Exercise directions
When you reach the line that contains "Viewport: 543px width, 563px", please begin copying, and carry on exactly to the last line of the material, leaving out every picture.

Extracted material

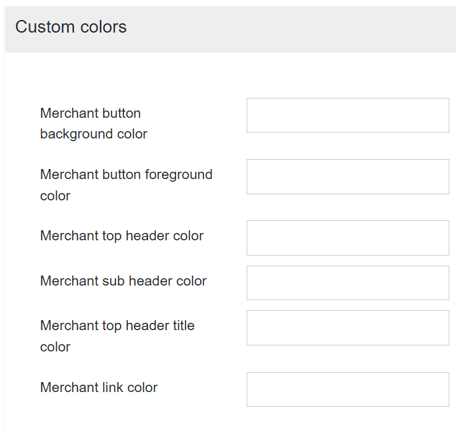456x428 pixels.
Task: Click the word 'background' in the first label
Action: point(72,134)
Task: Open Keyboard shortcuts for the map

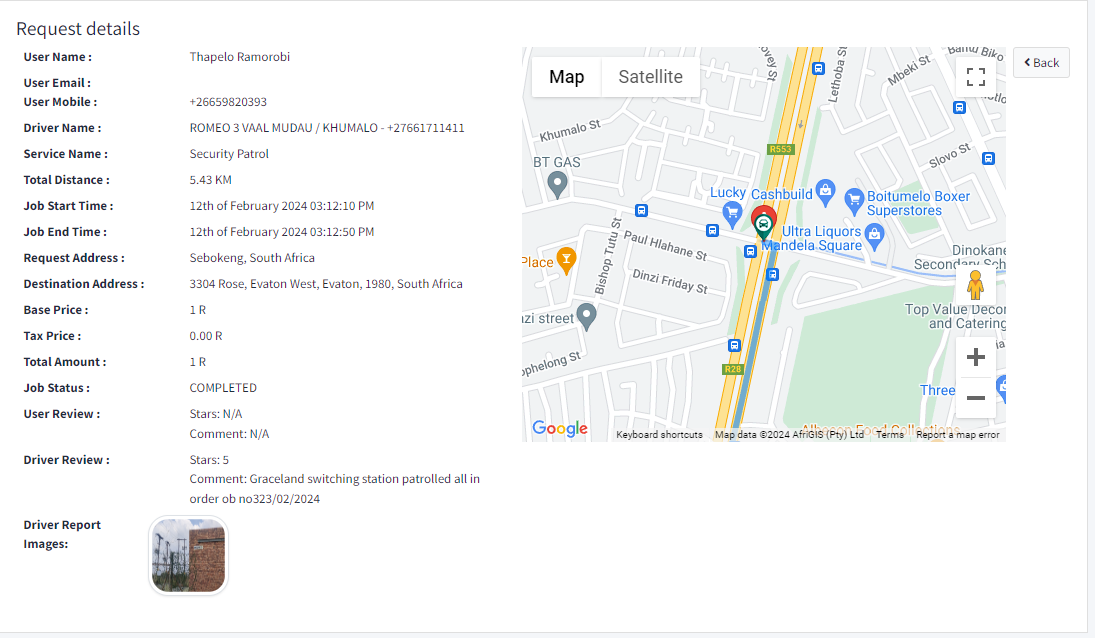Action: point(659,435)
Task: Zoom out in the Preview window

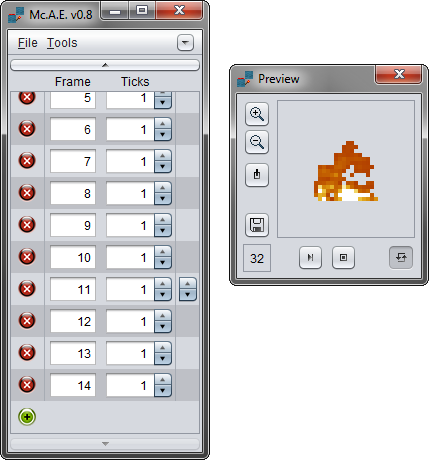Action: [x=257, y=142]
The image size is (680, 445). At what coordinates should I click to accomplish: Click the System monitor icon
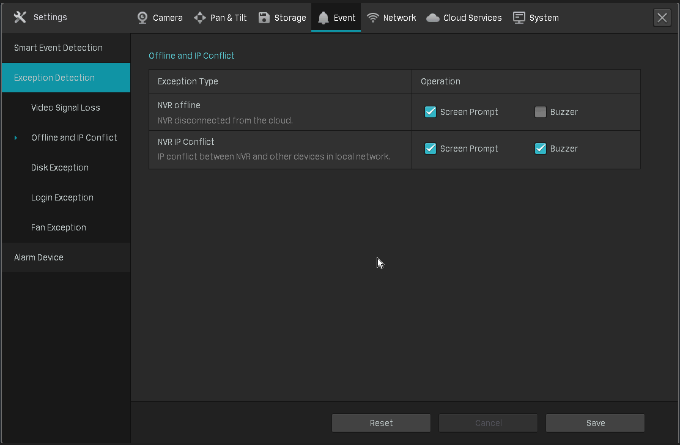coord(519,18)
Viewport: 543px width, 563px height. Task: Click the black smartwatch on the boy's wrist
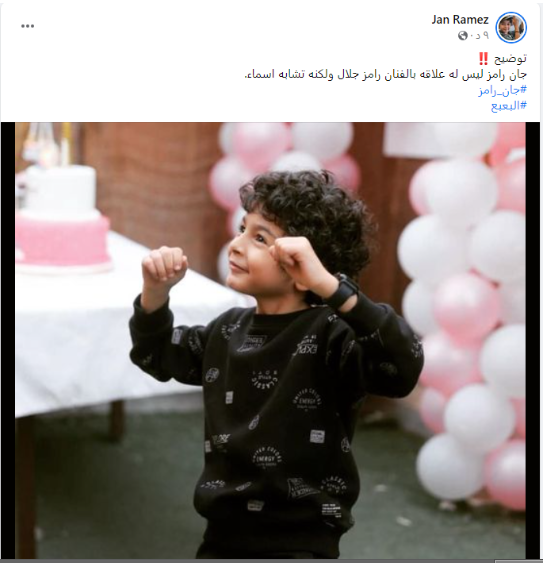click(344, 292)
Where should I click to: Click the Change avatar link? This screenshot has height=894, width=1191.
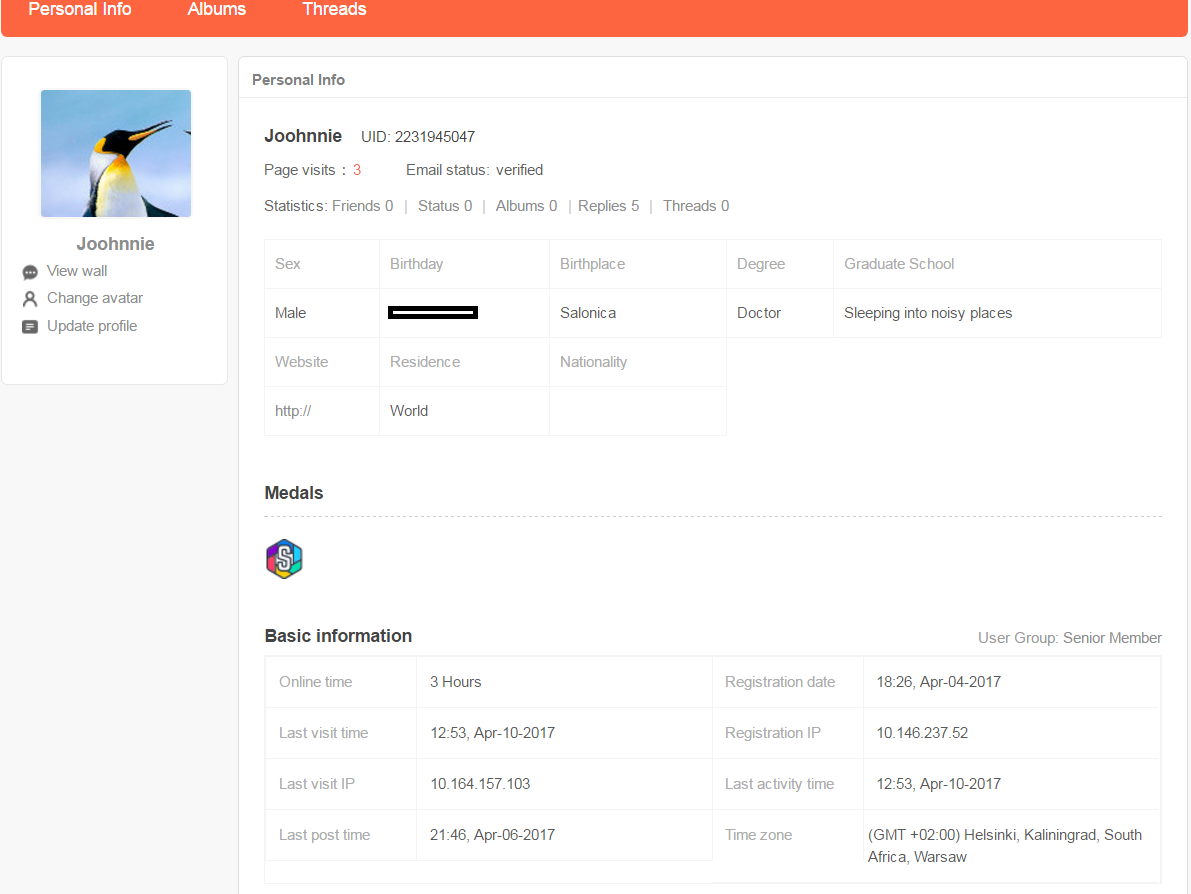point(95,298)
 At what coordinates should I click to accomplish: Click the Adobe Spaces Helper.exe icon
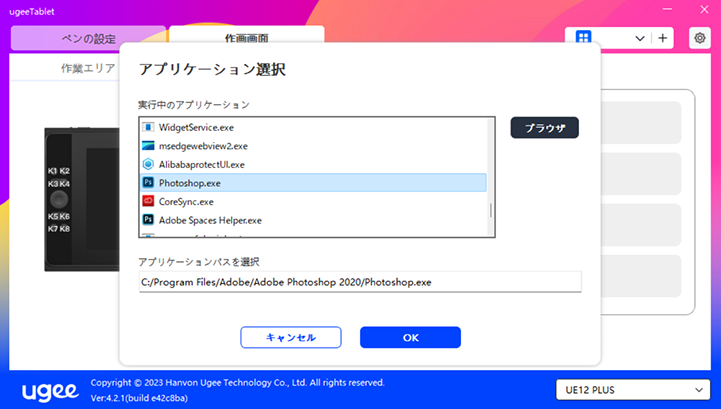(x=149, y=219)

Solution
Viewport: 543px width, 563px height. Task: Click the black smartwatch on the boy's wrist
click(344, 292)
Where should I click to: Click the Change avatar link? This screenshot has height=894, width=1191.
point(95,298)
 At what coordinates should I click to accomplish: Click the Adobe Spaces Helper.exe icon
(x=149, y=219)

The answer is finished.